The drug is called teplizumab, and it is an anti-CD3 monoclonal antibody. CD3 is a blood marker that helps to activate the immune cells—called T cells—which are thought to be responsible for T1D. JDRF funded one of the first clinical trials of this drug in new onset disease, results of which were integral to the teplizumab prevention trial discussed here.

Here are the details:

  • TrialNet did a phase 2 randomized trial and recruited 76 subjects who had not been diagnosed with the disease, but who exhibited at least 2+ autoantibodies and abnormal blood sugar (called dysglycemia). Antibodies against one’s own proteins are a marker for T1D
  • Median (average) time to T1D: 48.4 months for the teplizumab-treated subjects vs. 24.4 months for placebo-treated subjects—that means it delayed T1D for two years!
  • Moreover, 57% of teplizumab-treated subjects remained T1D-free at the conclusion of the study, compared with 28% of the placebo group—meaning that teplizumab-treated subjects were half as likely to develop T1D compared to the placebo group

TrialNet is the largest clinical trial network for T1D, funded by the National Institutes of Health, JDRF and the American Diabetes Association.

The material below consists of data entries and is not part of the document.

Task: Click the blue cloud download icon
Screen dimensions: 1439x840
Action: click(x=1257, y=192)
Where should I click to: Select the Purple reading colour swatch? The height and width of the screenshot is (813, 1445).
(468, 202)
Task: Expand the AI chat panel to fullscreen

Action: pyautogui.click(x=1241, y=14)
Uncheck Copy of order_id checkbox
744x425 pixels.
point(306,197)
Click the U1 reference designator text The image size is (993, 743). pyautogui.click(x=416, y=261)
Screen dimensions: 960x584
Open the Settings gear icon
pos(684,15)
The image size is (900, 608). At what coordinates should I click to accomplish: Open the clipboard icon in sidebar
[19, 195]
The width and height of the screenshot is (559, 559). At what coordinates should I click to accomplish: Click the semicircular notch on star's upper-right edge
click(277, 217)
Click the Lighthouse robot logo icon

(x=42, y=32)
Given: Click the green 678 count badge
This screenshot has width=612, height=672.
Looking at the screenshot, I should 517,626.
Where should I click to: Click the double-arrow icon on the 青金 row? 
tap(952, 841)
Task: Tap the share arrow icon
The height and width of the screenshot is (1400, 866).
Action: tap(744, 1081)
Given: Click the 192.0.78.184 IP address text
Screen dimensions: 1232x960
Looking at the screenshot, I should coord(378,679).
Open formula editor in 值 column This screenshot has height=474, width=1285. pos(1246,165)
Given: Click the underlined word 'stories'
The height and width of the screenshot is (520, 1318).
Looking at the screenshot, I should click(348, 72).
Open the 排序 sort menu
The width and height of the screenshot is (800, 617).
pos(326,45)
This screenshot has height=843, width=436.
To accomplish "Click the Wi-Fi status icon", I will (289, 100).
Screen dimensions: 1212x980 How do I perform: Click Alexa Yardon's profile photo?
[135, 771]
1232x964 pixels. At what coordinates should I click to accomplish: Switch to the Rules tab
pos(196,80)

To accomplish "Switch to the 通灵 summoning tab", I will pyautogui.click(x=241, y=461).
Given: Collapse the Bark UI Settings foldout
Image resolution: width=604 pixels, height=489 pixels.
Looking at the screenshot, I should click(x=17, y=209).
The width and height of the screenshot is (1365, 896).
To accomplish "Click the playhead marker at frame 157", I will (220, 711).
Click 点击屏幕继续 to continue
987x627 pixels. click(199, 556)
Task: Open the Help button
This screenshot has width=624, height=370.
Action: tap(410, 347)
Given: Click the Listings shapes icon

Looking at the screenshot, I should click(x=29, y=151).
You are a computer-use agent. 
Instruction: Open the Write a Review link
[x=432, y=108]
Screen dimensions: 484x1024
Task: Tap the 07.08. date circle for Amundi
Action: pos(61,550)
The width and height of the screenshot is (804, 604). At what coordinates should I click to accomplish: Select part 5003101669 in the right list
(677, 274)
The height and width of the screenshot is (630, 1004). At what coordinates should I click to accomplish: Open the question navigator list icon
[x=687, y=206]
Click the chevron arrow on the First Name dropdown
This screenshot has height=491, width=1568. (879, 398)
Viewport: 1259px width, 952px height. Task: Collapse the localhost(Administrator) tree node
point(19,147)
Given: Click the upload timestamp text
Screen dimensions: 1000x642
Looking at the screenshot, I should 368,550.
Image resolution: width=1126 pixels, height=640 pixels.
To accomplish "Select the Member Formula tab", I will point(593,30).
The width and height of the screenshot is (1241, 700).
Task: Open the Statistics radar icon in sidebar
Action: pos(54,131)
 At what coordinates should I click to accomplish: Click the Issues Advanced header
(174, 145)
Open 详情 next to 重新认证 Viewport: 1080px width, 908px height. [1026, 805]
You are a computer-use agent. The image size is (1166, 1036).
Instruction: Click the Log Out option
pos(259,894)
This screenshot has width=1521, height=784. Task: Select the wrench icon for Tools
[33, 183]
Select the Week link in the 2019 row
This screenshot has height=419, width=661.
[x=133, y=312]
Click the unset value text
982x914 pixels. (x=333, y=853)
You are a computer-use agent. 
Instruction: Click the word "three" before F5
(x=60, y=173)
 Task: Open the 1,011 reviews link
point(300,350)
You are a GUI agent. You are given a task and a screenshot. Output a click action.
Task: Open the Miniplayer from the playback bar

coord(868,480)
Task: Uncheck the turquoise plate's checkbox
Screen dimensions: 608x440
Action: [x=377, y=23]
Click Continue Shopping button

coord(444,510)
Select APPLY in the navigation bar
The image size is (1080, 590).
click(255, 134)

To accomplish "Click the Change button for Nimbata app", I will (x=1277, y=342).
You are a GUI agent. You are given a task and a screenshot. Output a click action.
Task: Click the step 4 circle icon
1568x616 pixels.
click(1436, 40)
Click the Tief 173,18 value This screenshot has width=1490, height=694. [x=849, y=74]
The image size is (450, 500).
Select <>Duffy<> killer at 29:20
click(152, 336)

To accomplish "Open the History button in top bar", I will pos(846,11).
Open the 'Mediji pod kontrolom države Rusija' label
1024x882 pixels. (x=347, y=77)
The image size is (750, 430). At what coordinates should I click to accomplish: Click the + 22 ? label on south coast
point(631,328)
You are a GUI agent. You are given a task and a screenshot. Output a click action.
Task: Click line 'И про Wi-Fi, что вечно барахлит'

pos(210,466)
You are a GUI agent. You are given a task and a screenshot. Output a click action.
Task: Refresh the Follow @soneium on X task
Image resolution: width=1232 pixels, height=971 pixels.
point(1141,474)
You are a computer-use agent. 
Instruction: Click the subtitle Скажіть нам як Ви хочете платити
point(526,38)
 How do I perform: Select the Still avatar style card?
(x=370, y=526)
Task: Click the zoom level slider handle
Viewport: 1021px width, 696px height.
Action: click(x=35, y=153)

Carla Greenbaum, M.D., TrialNet Chair and Diabetes Program Director, Benaroya Research Institute at Virginia Mason in Seattle, WA, said it best: “This is an incredible advancement that gets us one step closer to our ultimate goal: a future without T1D.”

We hope so.

The antibody will now go through a phase 3 clinical trial for newly onset disease, headed by Provention Bio, a company with an investment from the JDRF T1D Fund for development of an enterovirus vaccine.